[TÂCHES À RÉALISER]
**A.** Recopiez à l'identique le passage du texte sur Zahia qui s'ouvre sur les mots « Scandaleuse ou pitoyable » et se ferme sur « se défend ! ».
**B.** Prolongez le texte sur Zahia en reprenant juste après sa dernière phrase.

[EXTRAIT DU DOCUMENT]
***

Fatoumata KANE

Scandaleuse ou pitoyable ?

Zahia, superbe jeune fille de 18 ans, se met en scène et assume avec l’effronterie du bel âge, son statut d’Escort Girl, elle affirme qu’elle a des relations sexuelles payantes avec des hommes mais qu’elle n’est pas une prostituée.

Les photos prises dans des postures osées dévoilent ses charmes, mais elle n’aurait rien perçu pour ces photos ni pour les confidences publiées. Dommage pour elle, car il est infiniment plus valorisant de vendre des photos que de vendre son corps même à 2000 euros la nuit. C’est bien cela la prostitution dont elle se défend !

L’immaturité de la jeune fille apparait à chaque ligne et la seule question qu’on se pose est de savoir si elle a une famille encore capable de l’écouter, de la conseiller et de lui redonner confiance en elle en l’aimant d’un amour inconditionnel.

Comment cette fille a-t-elle pu se retrouver à 16 ans dans un circuit de prostitution ? Elle affirme haut et fort qu’elle est seule responsable de ses actes, qu’elle a choisi ce métier comme une grande sans aucune pression ? On l’emballe comme cadeau d’anniversaire et elle est d’accord. On l’envoie à l’autre bout du monde pour assouvir des besoins sexuels, elle y va joyeusement, pourvu qu’elle soit chèrement payée !

***

(Entrées de données enregistrées)
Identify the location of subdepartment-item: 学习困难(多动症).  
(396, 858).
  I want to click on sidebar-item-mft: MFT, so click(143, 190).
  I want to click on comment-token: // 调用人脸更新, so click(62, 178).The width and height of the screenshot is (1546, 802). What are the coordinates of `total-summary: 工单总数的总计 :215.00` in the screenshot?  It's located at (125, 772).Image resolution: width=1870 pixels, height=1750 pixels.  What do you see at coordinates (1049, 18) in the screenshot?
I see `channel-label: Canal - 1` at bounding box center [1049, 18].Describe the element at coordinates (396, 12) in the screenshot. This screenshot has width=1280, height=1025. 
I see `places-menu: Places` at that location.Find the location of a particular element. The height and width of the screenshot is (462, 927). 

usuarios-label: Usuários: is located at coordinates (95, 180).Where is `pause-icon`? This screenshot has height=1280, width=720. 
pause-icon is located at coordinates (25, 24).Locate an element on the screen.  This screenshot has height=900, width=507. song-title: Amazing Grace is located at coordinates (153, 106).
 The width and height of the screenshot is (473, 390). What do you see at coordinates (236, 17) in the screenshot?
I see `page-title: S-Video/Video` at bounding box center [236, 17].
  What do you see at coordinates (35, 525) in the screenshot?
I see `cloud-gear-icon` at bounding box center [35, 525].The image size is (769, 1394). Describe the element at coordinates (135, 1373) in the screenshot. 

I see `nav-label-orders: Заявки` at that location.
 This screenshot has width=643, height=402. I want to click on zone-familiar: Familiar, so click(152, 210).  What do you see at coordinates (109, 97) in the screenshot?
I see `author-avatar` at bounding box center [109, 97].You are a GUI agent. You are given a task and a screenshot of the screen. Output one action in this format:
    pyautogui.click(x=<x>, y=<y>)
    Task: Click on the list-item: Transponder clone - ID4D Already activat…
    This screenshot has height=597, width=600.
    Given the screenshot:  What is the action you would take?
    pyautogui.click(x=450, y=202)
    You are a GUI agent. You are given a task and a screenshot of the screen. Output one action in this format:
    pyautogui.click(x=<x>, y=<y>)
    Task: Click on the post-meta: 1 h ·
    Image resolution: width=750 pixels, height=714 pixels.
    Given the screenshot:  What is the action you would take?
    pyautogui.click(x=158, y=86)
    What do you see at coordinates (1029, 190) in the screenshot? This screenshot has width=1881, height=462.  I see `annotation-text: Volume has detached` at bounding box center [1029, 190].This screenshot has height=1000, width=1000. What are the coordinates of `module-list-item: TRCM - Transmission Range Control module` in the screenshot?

***

[RÉPONSES NUMÉROTÉES]
**A.**
Scandaleuse ou pitoyable ?

Zahia, superbe jeune fille de 18 ans, se met en scène et assume avec l’effronterie du bel âge, son statut d’Escort Girl, elle affirme qu’elle a des relations sexuelles payantes avec des hommes mais qu’elle n’est pas une prostituée.

Les photos prises dans des postures osées dévoilent ses charmes, mais elle n’aurait rien perçu pour ces photos ni pour les confidences publiées. Dommage pour elle, car il est infiniment plus valorisant de vendre des photos que de vendre son corps même à 2000 euros la nuit. C’est bien cela la prostitution dont elle se défend !

**B.**
Nous n’allons pas jouer aux étonnés, car nous savons tous qu’il y a des millions de Zahia dans le monde, Escort Girls ou Prostituées de rue ou encore collégiennes à l’occasion, qui vendent leur corps à tous ceux qui peuvent payer. Ce scandale n’en est pas un et parmi ceux qui crient à la honte il y a de nombreux sournois qui sont usagers de ce genre de services et pratiques.

Ce qui pour moi, est d’une importance capitale, c’est de faire comprendre aux filles qui pratiquent le plus vieux métier du monde, qu’elles ont beaucoup d’autres atouts entre leurs mains pour réussir dans la vie et évoluer sainement. Elles doivent être conscientes de leur valeur pas seulement physique mais avant tout de leur potentiel intellectuel. La vie de prostituées est une vie misérable et aucun revenu aussi mirobolant soit-il, ne pourra redonner à ses filles leur dignité et leur estime perdues. De là, devrait venir l’émoi.